EXERCISE OBJECTIVE: In the records, find every line with the word "globe" and copy it out.

*** THE INPUT ***

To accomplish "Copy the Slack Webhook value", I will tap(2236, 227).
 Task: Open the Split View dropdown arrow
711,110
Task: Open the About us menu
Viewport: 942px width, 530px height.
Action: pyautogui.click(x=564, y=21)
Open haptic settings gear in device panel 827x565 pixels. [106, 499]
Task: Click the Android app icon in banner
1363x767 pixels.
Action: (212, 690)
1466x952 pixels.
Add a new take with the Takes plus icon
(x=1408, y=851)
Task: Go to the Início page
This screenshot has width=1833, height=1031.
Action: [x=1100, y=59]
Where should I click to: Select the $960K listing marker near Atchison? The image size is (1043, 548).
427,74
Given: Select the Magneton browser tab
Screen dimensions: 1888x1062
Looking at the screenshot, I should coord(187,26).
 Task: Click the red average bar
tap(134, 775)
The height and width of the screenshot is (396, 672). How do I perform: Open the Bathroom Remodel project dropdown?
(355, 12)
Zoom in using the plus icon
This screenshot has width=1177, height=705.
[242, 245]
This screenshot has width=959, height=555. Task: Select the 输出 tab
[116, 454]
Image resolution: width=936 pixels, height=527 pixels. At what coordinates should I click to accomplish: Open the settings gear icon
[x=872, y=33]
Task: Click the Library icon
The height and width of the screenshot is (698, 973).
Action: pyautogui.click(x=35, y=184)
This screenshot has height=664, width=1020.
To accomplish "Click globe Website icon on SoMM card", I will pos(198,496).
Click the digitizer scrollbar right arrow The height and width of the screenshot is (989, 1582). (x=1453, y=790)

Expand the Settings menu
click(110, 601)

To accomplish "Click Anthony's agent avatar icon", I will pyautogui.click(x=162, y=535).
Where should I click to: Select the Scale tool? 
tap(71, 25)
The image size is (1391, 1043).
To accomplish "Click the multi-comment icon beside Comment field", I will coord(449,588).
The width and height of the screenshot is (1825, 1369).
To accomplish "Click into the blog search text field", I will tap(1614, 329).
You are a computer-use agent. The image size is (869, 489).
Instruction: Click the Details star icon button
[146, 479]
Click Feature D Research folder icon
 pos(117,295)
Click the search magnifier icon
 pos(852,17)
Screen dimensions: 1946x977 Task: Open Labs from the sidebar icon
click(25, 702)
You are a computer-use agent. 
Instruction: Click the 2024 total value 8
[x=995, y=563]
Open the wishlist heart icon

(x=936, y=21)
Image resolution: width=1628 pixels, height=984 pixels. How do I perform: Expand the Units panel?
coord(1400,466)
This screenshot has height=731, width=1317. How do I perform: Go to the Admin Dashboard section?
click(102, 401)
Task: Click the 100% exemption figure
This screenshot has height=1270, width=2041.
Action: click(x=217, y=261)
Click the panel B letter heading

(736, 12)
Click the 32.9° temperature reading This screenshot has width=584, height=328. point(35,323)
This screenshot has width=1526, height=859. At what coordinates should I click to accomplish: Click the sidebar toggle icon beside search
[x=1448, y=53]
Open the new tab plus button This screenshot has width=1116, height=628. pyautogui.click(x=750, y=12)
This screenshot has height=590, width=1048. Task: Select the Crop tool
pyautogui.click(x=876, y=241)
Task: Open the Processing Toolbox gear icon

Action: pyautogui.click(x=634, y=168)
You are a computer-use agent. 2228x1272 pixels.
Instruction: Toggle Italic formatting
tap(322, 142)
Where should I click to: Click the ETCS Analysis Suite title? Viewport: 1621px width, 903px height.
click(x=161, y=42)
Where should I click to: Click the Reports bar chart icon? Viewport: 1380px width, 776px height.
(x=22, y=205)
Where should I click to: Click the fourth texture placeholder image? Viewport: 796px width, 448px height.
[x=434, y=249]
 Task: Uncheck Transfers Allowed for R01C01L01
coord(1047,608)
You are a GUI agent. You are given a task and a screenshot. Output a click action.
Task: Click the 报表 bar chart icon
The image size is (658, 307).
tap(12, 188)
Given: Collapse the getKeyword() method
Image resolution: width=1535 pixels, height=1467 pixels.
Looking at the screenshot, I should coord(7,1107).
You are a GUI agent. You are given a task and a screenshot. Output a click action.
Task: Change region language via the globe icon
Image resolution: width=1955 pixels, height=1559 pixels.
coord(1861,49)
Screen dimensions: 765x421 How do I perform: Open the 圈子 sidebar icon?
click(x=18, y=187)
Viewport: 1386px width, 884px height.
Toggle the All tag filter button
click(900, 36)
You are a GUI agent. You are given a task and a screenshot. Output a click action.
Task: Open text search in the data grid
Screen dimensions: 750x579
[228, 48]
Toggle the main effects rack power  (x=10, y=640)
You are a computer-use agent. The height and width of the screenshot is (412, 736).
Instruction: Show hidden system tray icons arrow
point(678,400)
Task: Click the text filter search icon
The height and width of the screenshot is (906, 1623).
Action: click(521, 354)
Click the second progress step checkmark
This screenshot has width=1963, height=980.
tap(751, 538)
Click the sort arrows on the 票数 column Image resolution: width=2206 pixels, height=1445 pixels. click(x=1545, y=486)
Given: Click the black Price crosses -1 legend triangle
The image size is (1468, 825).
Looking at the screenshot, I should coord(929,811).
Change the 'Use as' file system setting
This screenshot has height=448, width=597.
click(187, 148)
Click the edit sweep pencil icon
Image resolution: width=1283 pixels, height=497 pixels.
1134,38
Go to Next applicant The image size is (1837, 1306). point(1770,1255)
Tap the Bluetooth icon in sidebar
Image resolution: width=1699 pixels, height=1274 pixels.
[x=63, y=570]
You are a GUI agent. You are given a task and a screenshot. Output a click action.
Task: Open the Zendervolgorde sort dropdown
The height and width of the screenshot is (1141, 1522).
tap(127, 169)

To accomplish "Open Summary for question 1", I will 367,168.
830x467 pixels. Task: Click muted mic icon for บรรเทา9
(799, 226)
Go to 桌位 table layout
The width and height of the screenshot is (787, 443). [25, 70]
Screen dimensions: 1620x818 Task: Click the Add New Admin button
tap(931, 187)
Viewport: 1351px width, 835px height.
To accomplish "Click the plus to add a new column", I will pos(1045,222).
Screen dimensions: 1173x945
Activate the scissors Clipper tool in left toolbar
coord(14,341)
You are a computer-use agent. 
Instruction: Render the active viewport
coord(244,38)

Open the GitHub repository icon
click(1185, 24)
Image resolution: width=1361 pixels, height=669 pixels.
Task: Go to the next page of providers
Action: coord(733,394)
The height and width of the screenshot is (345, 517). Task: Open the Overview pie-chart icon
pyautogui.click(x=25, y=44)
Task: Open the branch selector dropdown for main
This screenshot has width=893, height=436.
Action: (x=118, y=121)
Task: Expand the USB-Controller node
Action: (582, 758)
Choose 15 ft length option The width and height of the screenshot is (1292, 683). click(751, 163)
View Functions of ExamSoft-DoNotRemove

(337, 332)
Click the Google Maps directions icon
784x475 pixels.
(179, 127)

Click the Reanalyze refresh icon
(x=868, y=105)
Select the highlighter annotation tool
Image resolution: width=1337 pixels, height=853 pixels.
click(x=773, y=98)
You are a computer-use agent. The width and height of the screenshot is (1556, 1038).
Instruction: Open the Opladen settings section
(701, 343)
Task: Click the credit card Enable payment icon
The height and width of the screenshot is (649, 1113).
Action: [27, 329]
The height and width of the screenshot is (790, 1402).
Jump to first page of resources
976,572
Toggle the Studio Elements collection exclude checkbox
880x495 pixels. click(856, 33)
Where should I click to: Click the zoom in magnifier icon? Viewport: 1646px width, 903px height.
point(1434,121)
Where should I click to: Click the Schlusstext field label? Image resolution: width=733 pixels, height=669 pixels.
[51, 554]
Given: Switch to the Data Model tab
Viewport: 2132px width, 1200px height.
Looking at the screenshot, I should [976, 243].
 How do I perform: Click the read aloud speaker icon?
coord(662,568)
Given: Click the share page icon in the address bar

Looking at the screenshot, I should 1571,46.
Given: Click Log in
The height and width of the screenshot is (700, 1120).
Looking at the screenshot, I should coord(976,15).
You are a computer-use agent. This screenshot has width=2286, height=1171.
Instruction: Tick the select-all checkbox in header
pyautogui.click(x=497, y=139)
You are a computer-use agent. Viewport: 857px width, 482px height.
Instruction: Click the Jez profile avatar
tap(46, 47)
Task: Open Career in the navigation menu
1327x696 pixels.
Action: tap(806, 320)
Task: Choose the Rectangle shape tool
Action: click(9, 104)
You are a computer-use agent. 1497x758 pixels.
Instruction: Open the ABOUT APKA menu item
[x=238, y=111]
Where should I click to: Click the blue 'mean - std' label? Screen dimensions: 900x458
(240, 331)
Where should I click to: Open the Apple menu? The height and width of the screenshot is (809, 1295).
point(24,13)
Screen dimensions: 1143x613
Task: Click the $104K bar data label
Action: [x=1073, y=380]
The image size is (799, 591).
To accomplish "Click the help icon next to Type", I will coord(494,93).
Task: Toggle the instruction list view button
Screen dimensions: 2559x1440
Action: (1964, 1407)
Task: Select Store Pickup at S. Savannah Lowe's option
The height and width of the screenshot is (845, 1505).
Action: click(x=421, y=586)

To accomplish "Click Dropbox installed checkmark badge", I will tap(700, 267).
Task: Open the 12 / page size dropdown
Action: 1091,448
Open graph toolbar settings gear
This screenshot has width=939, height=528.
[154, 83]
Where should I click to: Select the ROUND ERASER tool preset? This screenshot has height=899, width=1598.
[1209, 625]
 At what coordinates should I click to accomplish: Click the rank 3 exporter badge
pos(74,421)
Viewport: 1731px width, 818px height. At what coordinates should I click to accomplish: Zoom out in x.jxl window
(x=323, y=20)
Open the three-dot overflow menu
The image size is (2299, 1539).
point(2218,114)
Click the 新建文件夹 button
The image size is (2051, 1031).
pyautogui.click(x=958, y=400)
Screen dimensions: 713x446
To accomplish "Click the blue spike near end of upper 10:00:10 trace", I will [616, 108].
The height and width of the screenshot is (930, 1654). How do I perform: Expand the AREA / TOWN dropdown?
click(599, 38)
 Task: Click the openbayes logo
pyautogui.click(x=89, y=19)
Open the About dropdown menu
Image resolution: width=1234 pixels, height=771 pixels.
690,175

*** End of THE INPUT ***

TASK SOLUTION:
To accomplish "Click globe Website icon on SoMM card", I will pos(198,496).
Task: Change region language via the globe icon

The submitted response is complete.